* **What needs to be done**
Reproduce the part of these lines that opens with the line containing "Remove the topmost Exemplaar rule using red x" and closes with the line containing "Action: [796, 86]", renaming "topmost" to "uppermost" and leaving everything else as it is.

* **Task data**
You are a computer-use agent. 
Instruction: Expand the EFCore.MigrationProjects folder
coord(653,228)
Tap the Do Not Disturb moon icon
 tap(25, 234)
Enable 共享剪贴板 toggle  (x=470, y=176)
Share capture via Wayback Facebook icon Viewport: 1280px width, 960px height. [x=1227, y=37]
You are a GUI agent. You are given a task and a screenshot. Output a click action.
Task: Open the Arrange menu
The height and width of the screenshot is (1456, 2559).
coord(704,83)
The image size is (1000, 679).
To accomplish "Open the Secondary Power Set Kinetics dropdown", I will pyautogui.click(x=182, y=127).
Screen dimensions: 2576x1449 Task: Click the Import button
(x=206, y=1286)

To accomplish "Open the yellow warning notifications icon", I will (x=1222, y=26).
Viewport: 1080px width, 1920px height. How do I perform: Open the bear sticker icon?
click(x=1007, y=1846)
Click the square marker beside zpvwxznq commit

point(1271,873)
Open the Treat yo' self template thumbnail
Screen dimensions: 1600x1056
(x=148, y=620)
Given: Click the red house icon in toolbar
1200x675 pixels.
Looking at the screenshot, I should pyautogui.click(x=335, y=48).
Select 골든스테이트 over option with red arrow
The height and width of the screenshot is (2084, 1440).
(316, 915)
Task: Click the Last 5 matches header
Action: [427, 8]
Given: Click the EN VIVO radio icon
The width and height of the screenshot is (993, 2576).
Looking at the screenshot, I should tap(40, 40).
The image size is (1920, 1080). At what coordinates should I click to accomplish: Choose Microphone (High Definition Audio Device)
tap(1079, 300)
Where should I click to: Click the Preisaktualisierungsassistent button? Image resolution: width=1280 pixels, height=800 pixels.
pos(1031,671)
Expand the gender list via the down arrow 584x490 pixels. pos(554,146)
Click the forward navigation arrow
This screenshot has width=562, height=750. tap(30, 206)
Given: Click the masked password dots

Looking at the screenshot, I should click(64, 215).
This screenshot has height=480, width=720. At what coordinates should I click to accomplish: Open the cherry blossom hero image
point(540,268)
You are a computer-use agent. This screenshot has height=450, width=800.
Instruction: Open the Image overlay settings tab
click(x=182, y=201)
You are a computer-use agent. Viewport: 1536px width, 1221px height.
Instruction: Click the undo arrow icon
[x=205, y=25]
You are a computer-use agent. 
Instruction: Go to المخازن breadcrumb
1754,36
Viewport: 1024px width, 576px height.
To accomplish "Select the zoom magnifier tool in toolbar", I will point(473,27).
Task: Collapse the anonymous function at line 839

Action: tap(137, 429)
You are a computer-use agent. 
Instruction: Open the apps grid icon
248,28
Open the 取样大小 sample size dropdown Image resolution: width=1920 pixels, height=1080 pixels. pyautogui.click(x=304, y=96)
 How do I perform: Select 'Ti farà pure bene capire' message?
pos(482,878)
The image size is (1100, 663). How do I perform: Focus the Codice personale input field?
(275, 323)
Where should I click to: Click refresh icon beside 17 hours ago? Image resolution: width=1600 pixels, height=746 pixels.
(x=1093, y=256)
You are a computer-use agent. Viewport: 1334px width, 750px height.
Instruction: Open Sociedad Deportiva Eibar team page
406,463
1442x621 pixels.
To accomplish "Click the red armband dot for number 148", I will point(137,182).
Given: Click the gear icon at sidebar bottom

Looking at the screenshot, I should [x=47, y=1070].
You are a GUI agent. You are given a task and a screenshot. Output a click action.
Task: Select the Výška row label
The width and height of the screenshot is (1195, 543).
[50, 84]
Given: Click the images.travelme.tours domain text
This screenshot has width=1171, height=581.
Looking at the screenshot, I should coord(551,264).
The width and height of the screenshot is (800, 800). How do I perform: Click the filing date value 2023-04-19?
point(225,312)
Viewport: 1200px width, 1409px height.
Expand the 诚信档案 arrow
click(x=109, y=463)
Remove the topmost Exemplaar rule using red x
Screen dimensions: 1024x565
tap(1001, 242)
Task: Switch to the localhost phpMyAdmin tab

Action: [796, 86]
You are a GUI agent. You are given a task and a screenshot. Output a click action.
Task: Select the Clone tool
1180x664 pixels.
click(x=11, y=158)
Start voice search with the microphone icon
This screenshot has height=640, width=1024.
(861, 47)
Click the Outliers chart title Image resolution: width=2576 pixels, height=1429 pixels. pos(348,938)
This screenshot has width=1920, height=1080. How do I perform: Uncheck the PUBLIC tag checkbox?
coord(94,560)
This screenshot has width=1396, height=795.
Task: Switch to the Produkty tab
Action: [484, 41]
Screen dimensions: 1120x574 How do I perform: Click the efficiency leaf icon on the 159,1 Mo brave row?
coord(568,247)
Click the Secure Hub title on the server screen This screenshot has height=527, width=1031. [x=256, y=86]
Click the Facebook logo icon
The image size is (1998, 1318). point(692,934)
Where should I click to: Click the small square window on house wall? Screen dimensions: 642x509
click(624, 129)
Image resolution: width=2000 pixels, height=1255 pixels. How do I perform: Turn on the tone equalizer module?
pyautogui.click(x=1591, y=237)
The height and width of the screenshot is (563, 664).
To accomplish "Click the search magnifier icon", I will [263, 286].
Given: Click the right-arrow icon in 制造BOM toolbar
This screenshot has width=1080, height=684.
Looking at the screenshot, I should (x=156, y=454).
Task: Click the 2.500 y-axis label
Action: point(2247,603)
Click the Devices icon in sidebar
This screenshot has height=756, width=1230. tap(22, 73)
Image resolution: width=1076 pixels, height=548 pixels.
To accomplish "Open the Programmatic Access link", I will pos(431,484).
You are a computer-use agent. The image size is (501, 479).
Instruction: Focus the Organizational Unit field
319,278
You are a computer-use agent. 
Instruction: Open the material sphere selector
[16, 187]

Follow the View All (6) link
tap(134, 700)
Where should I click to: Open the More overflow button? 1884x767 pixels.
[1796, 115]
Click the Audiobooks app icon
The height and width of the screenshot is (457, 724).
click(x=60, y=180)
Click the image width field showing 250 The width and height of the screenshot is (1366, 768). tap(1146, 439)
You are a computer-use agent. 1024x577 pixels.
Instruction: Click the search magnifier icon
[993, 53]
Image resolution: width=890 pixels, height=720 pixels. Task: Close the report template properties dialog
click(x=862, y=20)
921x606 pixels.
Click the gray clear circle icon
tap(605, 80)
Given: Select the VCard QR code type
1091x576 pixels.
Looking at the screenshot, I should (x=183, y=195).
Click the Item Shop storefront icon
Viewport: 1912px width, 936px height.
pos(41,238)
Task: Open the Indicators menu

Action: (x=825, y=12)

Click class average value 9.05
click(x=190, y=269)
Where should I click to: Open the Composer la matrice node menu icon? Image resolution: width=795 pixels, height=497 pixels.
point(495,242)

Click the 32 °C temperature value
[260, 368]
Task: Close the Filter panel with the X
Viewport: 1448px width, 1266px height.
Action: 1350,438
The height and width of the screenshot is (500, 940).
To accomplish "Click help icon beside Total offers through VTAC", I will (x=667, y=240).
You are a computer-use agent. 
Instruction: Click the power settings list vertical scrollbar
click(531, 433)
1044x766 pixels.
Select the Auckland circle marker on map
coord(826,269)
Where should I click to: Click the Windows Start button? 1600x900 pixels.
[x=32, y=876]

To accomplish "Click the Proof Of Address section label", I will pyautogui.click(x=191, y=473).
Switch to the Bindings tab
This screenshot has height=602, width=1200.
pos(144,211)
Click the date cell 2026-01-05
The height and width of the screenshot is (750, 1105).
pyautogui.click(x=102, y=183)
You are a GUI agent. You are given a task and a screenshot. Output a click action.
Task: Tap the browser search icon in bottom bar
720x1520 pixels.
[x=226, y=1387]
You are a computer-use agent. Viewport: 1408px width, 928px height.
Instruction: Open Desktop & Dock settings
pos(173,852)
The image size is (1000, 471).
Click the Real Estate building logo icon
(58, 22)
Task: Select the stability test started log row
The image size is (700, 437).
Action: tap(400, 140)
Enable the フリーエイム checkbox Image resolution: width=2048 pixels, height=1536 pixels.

* **Full solution**
Remove the uppermost Exemplaar rule using red x
Screen dimensions: 1024x565
tap(1001, 242)
Task: Switch to the localhost phpMyAdmin tab

Action: [796, 86]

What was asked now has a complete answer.